- TASK GOAL -
Using the data below, copy each line that includes the word "three".

Stored data entries

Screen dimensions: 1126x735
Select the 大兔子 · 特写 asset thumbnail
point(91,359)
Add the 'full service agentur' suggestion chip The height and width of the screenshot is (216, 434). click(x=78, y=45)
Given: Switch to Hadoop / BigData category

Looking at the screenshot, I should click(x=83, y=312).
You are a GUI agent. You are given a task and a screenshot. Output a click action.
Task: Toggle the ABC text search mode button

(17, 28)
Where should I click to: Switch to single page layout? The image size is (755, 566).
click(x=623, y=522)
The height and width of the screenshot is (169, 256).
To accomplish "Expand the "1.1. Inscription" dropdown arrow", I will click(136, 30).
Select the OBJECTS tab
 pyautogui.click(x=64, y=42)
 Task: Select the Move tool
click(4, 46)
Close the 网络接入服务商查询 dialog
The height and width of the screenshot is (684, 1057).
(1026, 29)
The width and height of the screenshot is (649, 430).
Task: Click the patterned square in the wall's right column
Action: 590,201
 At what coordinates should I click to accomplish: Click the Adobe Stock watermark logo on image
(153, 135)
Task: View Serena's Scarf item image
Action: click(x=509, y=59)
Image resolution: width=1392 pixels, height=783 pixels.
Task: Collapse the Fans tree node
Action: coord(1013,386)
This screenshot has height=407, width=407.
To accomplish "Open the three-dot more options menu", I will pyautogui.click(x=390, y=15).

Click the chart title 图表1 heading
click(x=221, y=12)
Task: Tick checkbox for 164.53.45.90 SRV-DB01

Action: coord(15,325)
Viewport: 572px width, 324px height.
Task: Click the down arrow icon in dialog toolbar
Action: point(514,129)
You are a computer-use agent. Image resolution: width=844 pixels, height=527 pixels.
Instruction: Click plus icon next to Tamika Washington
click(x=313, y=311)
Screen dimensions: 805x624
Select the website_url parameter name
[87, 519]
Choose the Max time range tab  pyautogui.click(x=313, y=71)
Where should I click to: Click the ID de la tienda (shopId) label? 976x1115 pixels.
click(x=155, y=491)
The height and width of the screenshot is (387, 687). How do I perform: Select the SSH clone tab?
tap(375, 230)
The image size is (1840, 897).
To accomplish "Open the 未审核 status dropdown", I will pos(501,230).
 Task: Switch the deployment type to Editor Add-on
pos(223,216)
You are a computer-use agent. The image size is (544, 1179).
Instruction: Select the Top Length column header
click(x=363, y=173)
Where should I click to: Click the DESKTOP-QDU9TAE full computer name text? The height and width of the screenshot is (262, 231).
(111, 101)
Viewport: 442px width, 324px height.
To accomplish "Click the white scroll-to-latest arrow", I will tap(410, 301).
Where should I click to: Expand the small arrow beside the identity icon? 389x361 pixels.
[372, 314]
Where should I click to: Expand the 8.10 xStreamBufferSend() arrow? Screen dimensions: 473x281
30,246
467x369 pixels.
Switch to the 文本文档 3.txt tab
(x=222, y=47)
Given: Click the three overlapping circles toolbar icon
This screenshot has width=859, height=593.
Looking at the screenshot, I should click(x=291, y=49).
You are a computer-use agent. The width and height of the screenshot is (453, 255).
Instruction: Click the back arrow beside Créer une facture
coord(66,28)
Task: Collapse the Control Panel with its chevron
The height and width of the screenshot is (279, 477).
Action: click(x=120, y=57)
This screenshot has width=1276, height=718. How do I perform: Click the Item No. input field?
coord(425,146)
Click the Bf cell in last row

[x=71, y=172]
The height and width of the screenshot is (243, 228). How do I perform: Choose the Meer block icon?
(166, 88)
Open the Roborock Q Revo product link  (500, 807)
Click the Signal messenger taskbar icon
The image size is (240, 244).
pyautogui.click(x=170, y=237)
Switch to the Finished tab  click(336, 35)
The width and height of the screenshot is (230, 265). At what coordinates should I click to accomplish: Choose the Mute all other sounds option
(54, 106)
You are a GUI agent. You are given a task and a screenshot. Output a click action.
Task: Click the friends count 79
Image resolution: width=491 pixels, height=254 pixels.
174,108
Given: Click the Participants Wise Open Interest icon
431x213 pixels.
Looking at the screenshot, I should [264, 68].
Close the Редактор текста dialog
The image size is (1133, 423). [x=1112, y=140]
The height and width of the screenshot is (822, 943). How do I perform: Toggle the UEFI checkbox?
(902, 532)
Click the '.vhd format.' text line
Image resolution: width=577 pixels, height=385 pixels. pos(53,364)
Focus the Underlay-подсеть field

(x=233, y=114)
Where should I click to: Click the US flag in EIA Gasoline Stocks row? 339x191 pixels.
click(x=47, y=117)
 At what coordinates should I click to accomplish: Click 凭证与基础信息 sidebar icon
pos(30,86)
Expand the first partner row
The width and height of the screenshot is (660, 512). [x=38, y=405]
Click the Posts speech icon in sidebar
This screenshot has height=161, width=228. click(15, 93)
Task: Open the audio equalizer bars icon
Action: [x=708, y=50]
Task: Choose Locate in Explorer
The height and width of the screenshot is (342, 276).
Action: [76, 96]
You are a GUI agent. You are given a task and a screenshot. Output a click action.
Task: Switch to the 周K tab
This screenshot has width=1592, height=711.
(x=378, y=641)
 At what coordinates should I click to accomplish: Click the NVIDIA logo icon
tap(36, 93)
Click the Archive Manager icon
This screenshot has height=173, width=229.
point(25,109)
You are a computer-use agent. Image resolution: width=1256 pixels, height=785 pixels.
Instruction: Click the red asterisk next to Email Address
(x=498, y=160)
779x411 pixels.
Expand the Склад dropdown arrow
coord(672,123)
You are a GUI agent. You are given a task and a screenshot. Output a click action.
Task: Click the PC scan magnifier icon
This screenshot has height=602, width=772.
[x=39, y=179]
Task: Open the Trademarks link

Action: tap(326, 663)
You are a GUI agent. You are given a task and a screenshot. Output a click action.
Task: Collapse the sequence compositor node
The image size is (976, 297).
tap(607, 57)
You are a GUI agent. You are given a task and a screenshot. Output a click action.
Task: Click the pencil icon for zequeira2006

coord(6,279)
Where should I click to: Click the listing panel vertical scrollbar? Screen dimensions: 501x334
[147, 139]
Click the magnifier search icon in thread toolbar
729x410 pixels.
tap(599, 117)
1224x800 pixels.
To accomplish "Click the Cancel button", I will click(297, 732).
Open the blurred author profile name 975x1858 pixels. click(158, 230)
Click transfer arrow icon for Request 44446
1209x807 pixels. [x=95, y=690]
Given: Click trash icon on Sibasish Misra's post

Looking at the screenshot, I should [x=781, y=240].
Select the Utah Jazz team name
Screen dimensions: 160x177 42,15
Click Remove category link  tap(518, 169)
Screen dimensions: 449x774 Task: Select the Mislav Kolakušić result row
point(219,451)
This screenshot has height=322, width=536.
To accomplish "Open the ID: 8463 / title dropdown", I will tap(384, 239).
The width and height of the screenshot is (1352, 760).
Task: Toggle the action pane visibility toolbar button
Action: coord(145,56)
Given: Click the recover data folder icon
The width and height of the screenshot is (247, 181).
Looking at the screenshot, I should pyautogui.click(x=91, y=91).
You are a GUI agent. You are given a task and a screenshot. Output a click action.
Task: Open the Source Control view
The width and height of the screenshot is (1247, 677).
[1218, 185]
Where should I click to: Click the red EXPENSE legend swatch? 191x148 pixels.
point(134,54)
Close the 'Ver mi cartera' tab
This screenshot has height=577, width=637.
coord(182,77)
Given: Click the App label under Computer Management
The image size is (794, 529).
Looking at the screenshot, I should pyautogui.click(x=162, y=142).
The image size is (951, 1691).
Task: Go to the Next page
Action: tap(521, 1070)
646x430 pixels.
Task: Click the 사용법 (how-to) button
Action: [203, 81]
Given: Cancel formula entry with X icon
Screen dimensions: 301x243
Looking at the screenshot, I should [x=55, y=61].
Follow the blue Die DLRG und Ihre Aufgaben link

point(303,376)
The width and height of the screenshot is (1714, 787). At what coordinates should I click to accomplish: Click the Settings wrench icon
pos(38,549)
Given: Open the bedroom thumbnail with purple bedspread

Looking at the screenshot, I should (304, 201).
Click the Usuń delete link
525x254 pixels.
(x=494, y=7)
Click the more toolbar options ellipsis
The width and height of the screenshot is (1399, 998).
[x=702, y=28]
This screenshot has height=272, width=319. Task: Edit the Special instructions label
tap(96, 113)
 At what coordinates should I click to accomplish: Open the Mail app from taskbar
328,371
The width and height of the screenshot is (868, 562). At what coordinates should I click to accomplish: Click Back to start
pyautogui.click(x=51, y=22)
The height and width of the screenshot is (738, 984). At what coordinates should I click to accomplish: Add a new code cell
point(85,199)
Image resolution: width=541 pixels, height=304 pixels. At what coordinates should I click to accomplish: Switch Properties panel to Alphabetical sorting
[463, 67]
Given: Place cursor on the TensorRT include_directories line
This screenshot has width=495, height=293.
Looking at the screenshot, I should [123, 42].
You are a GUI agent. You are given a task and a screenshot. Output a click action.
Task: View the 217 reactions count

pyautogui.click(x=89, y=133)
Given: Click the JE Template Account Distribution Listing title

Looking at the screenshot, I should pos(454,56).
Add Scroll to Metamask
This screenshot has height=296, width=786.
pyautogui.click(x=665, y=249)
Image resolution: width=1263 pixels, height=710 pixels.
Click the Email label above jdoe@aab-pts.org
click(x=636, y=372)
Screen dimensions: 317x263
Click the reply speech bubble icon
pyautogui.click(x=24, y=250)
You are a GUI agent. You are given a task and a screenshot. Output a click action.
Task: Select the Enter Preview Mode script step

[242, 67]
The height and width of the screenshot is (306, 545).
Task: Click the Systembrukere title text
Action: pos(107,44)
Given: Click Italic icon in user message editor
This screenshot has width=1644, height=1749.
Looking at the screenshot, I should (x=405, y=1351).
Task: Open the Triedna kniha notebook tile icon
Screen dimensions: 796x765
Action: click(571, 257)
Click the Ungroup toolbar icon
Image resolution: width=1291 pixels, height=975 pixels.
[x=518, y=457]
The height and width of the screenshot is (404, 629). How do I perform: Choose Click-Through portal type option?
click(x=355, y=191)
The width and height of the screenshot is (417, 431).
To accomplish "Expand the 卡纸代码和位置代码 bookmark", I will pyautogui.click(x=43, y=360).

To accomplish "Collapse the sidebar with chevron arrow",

- EXERCISE RESPONSE -
To accomplish "Open the three-dot more options menu", I will pyautogui.click(x=390, y=15).
Given: Click the three overlapping circles toolbar icon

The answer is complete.